• [Problem details]: Reproduce the listing from the line containing "Task: Click the" through the end of the listing, substituting "email address" for "account email" and leaving everything else unchanged. Omit the pictures from the answer.

• [Records contained in a dataset]:
-=-=-=-=-
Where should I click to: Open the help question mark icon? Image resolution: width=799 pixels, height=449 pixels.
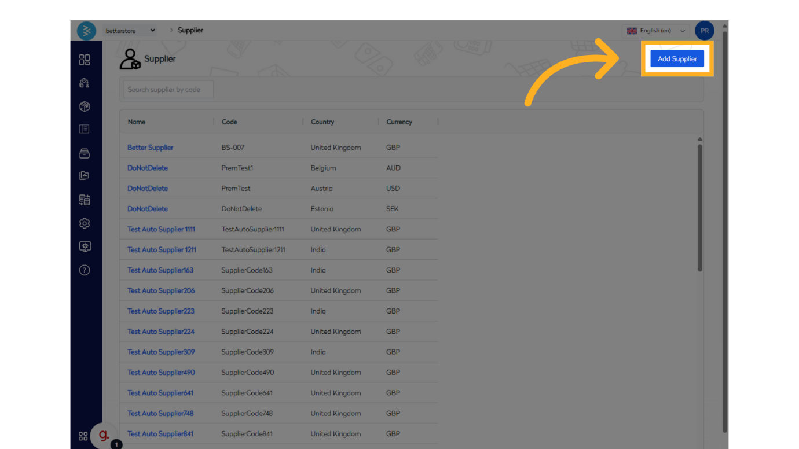pyautogui.click(x=85, y=270)
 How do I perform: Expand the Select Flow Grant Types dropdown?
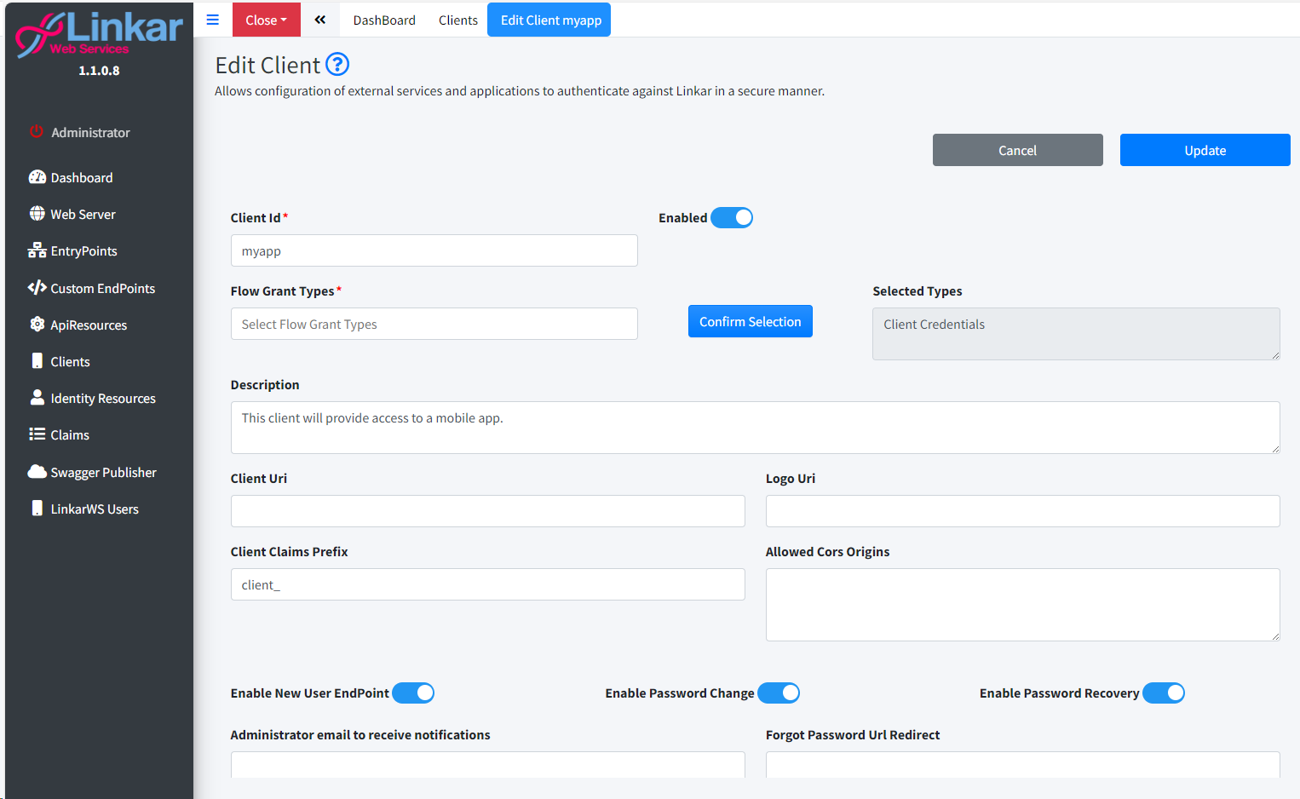[x=434, y=324]
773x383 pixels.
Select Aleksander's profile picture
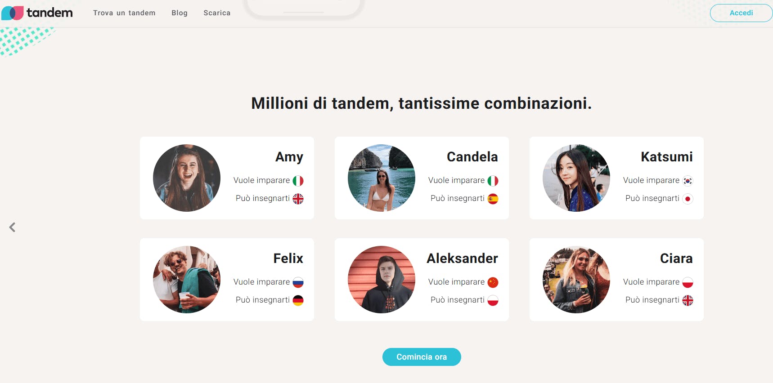(382, 280)
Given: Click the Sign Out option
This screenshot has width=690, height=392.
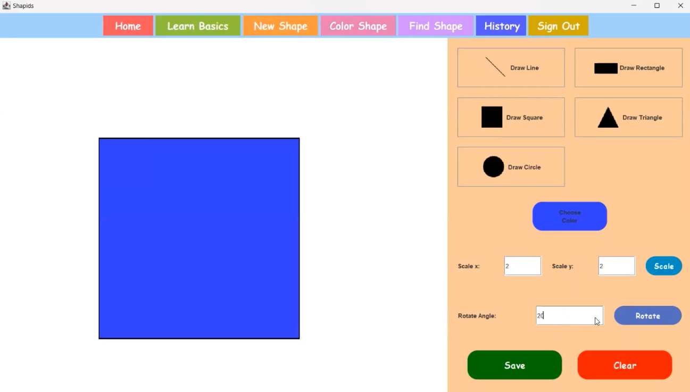Looking at the screenshot, I should 558,25.
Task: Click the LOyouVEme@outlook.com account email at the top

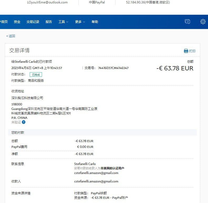Action: 47,2

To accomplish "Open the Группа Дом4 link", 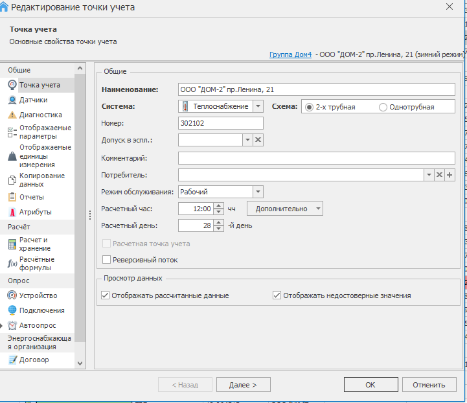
-=-=-=-=-
• [Response to the task]:
Task: Click the LOyouVEme@outlook.com email address at the top

Action: 47,2

To accomplish "Open the Группа Дом4 link", 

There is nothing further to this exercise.